Davis and his co-authors published their findings Wednesday in two separate papers, in Science Advances and Global Change Biology.
Of the 124 known wild species, most are not cultivated or consumed. Two exceptions are arabica, which has been farmed for hundreds of years in East Africa, and robusta, which has gone from the wild to one of the world’s most important commodities in the past 100 years. Coffee farmers already face mounting pressure from drought, disease and the vagaries of commodities prices. Addressing those risks requires tapping into the genetic riches of wild varieties.
Wild coffees can be preserved in seed banks or in nationally protected forests. Most are not. Davis’ inventory found that nearly half of all wild coffee species are not held in seed banks, and a third do not grow in national forests.
A 2018 report by the Crop Trust, which runs a global seed bank, also warned of the need to preserve the genetic diversity of coffee, including its wild varieties. Only a handful of gene banks hold coffee trees, the report found, and many of them are hampered by either aging specimens or a lack of adequate funding.
To assess the risks faced by wild coffees, Davis and his colleagues applied a barometer developed by the International Union for Conservation of Nature, an international organization that assesses biodiversity risks. Using that index, commonly used to document risks to big mammals like elephants and rhinos, they found wild arabica, which mainly grows in the forests of Ethiopia, to be particularly vulnerable to the effects of climate change.

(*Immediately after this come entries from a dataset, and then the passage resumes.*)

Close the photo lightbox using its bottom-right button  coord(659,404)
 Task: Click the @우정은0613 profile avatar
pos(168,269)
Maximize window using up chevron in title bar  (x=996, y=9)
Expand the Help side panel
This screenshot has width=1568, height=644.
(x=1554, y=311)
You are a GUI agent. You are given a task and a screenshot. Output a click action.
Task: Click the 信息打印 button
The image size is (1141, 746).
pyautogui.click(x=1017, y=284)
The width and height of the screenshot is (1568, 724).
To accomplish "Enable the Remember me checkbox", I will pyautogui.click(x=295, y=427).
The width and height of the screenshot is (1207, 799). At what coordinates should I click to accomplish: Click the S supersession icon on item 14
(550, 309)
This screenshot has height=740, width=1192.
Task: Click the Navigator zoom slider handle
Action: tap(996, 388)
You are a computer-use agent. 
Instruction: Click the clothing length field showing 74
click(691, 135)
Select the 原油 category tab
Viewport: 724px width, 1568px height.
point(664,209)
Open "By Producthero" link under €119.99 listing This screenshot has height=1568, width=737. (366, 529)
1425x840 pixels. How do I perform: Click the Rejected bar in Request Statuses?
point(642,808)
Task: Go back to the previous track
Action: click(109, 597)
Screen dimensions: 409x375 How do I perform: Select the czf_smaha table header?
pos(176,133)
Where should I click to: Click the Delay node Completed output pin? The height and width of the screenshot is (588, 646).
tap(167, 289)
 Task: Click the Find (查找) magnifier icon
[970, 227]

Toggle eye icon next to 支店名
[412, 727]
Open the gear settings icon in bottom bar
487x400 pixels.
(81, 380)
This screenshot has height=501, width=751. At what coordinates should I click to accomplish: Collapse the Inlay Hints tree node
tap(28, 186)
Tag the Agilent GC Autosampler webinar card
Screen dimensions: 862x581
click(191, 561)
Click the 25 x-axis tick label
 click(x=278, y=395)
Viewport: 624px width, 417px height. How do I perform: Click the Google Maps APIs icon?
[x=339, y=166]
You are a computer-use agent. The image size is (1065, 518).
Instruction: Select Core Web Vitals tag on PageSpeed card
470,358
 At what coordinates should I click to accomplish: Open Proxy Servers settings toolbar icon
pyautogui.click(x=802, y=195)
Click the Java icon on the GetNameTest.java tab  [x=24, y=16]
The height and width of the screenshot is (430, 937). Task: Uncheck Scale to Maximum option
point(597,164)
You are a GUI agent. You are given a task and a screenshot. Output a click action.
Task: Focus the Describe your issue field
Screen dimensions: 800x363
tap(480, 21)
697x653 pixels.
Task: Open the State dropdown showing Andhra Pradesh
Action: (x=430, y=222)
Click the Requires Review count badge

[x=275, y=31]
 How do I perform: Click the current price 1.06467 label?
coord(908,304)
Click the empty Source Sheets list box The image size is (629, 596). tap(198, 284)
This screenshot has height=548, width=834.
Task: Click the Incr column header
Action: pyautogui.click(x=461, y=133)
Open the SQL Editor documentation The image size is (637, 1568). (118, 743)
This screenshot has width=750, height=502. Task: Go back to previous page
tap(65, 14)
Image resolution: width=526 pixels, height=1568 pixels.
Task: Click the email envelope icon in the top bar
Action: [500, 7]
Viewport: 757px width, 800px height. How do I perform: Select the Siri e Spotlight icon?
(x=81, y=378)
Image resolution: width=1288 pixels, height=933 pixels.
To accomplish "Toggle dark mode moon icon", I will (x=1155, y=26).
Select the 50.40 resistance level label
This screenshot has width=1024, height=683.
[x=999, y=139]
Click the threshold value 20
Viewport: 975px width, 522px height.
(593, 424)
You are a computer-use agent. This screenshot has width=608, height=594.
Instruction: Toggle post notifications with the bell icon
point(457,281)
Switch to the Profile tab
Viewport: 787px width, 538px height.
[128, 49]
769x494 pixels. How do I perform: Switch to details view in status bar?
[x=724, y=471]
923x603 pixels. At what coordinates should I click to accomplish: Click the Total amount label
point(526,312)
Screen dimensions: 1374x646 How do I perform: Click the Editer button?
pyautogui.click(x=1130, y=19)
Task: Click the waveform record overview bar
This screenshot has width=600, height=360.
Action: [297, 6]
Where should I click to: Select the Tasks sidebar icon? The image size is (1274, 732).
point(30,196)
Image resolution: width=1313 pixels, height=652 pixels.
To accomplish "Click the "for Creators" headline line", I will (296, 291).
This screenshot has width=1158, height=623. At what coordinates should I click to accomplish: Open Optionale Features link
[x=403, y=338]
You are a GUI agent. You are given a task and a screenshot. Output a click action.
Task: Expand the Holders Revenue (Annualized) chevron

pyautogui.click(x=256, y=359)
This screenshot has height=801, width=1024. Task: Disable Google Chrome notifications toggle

If greenhouse gas emissions continue to rise at their current pace, changing climate conditions could move wild arabica from the conservation union’s “near threatened” category to “extinct” by the end of the century.
For Davis, the loss of wild varieties is important not just for plant breeders, farmers and coffee drinkers. The loss of a species also means less food and less shelter in its ecosystem. The result, in his view, is a diminished Earth. “Our planet becomes less diverse, less interesting,” he said.
His most recent expedition took him to Sierra Leone in December. He and his colleagues went searching for what they had feared was a lost coffee species, the slow-growing stenophylla, which hadn’t been seen on a plantation in more than 60 years.
On that land, the team found one plant — insufficient to propagate. So they kept walking. Across the border in Liberia, after a six-hour trek, they arrived at a hillside covered with stenophylla. It is now being tested in Sierra Leone.